Please copy the full passage on flexing leadership below, word for word.

Provided passage -
= = =

1. Cultural transformation or Flexing leadership

Organisations and leaders should stop labelling people via classic processes like:

• Performance management, that compares human beings to some pre-set standards or, worse, with other human beings. Each individual is unique, with his own strengths and weaknesses. If one is not good at something, direct him to something else as soon as you realise it. A flexible leader has sufficient emotional maturity to realise what tasks would better suit each of his team-members or ease his access to other roles.

• Employee engagement surveys, where companies ask their staff to tick boxes or arrange some benefits in order of importance (allocated personal value). Later on, the management looks at some statistics of preferences per business areas, hierarchical levels, seniority or other breakdowns, without knowing what to make of them, exactly. The trend is for employees to want something they do not have, while the actions taken by organisations will never be enough to satisfy everyone.

• Moreover, there is no certain forecast on the period of world sanitary crisis and recession; organisations have to increase their productivity now, by:

• Attracting agile staff, able to make best decisions on spot.

= = =

Data to examine -

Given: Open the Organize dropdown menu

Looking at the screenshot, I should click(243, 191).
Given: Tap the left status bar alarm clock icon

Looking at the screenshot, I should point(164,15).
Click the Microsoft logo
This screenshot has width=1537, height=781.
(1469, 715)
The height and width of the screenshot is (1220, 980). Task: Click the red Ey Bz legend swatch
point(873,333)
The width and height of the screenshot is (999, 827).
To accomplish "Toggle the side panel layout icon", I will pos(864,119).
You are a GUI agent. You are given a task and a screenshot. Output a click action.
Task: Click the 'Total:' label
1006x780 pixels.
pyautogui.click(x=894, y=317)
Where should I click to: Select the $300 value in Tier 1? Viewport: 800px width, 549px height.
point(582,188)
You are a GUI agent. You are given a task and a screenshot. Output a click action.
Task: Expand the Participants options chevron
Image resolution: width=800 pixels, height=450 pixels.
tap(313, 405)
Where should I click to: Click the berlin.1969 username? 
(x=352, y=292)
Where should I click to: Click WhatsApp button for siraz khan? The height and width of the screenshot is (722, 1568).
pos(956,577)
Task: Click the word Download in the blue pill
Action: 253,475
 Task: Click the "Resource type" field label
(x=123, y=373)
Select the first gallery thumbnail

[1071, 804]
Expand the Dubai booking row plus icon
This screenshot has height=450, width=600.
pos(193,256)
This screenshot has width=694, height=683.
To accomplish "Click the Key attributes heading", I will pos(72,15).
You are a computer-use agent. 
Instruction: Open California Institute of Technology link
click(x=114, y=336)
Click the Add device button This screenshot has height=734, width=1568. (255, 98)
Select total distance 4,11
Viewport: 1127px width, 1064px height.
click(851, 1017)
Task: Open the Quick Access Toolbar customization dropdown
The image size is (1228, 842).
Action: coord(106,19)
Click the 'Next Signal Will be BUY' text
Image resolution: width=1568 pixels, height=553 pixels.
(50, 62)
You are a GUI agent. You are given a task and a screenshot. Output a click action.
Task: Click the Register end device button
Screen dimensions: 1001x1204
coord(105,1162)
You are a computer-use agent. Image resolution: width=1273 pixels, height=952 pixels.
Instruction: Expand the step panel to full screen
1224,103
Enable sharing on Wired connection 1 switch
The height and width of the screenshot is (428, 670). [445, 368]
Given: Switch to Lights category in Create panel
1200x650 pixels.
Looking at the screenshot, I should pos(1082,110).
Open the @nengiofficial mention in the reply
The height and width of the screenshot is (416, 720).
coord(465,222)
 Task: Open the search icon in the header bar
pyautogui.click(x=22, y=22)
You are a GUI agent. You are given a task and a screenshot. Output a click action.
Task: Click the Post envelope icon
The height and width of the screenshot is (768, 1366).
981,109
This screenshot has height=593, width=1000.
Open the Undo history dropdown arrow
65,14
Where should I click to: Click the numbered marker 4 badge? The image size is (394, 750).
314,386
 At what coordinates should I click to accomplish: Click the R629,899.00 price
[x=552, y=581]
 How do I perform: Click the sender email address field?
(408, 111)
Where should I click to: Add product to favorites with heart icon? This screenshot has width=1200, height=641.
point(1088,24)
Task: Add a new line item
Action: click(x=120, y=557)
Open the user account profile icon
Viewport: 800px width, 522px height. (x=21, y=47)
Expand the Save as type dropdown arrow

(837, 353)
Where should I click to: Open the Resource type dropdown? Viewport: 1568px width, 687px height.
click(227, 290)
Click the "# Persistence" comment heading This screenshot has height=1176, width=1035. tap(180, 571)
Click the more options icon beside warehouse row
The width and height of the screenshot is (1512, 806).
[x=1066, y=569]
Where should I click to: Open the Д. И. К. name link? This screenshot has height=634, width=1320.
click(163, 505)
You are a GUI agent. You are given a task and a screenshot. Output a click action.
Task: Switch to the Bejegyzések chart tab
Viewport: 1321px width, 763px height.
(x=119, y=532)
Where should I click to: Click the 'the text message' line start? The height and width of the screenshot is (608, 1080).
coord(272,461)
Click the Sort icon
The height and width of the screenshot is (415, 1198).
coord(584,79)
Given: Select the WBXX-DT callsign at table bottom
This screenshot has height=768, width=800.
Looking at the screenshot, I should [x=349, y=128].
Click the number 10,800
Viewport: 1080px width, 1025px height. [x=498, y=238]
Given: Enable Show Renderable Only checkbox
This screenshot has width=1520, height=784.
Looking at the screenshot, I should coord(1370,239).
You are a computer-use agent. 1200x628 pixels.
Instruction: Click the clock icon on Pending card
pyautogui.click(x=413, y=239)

= = =

Result of this exercise -
1. Cultural transformation or Flexing leadership

Organisations and leaders should stop labelling people via classic processes like:

• Performance management, that compares human beings to some pre-set standards or, worse, with other human beings. Each individual is unique, with his own strengths and weaknesses. If one is not good at something, direct him to something else as soon as you realise it. A flexible leader has sufficient emotional maturity to realise what tasks would better suit each of his team-members or ease his access to other roles.

• Employee engagement surveys, where companies ask their staff to tick boxes or arrange some benefits in order of importance (allocated personal value). Later on, the management looks at some statistics of preferences per business areas, hierarchical levels, seniority or other breakdowns, without knowing what to make of them, exactly. The trend is for employees to want something they do not have, while the actions taken by organisations will never be enough to satisfy everyone.

• Moreover, there is no certain forecast on the period of world sanitary crisis and recession; organisations have to increase their productivity now, by:

• Attracting agile staff, able to make best decisions on spot.